To ensure efficient training, the following aspects of storage must be considered:
- High I/O Throughput: Ensuring fast data read and write speeds to avoid GPU downtime.
- Scalability and Fault Tolerance: The storage system must scale with the growing dataset size and ensure data redundancy to protect against hardware failures.
- Integration with Compute: Seamless integration with the compute infrastructure to allow high-speed data transfer between storage and GPUs.
- Intermediate and Result Storage: Handling storage for intermediate results, logs, and multiple versions of model checkpoints efficiently.
Compute
Nvidia is the leader in compute with an estimated market share of 80% to 90% and becoming the most valuable company in the world. H100s are currently in mass production and were used in training Llama3-405B, with most AI labs competing to build using H100s due to their leading performance and AI-friendly software stack (CUDA & cuDNN). AMD is trying to gain a share in this market with their MI250, and cloud providers are starting to build their own chips. Google’s TPU chips, used to train the Gemini family of models, are notable, but it doesn’t seem the market will change significantly in the foreseeable future.
Feature | Nvidia H100 | AMD MI250 | Google TPU v4 |
---|---|---|---|
Architecture | Hopper | CDNA 2 | TPU |
Memory (HBM) | 80 GB | 128 GB | 128 GB |
Memory Bandwidth | 3.0 TB/s | 3.2 TB/s | 2.7 TB/s |
Peak FP16 Throughput | 198 TFLOPS | 383 TFLOPS | 275 TFLOPS |
NVLink | 900 GB/s | - | - |
Fault Tolerance & Health Checks
Ensuring fault tolerance and performing regular health checks are crucial for maintaining the stability and efficiency of a large-scale AI training infrastructure. Given the high failure rates of GPUs and other components, robust fault tolerance mechanisms are essential to maximize hardware utilization and minimize downtime.
Key Fault Tolerance Strategies
- Spare Capacity:
- Imbue Recommendation is to maintain 10-20% more spare GPUs than required which allows quick replacement of failed GPUs, ensuring the training run is not halted due to a single failure.
- Health Checks:
- Implement scripts to detect faulty hardware (GPUs, InfiniBand, host machines, etc…).
- Network Reliability:
- Networks can fail due to flapping, host machine failures, or power supply issues, you need to use redundant paths and automatic failover mechanisms to ensure continuous operation.
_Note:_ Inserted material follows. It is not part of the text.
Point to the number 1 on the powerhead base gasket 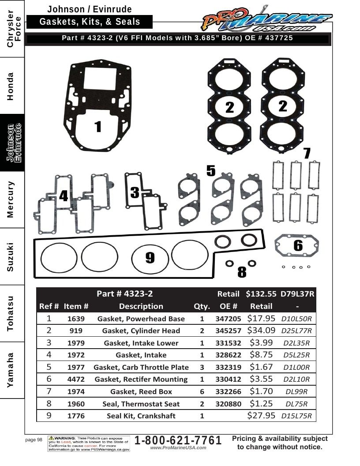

- Golden Sets of Machines:
- Maintain a set of machines that have been stress-tested and verified to be reliable by running stress tests that maximize hardware utilization to distinguish between great and med machines.
- Checkpointing:
- Use spare GPUs’ HBM to RDMA (Remote Direct Memory Access) copy the current model state, offering a faster but more costly alternative. This method leverages the high bandwidth memory (HBM) of GPUs and the fast RDMA transfer speeds, reducing the time required for checkpointing.
- Proactive Checks & Automated Recovery:
- Regularly measure and log power consumption, temperature, and fan speed.
- Develop scripts for automated recovery processes, such as switching to spare GPUs and rerouting network traffic.
To illustrate the common issues faced during large-scale training runs, here are the interruption categories Meta encountered during their 54-day training run for Llama3:
Meta’s interruptions during 54-day training run
Conclusion
Understanding the infrastructure needs for training the frontier models might seem like a niche skill that only a few engineers in AI labs need. This is only true until an ML scientist faces a hardware error, which is inevitable due to the high percentage of failures of current hardware. Knowledge of the underlying infrastructure can help navigate these challenges with ease. Moreover, building software for training that fully utilizes the strengths and avoids the weaknesses in the infrastructure cluster will save a lot of money and might just be the differentiator between you and your competitors in this fast-paced space.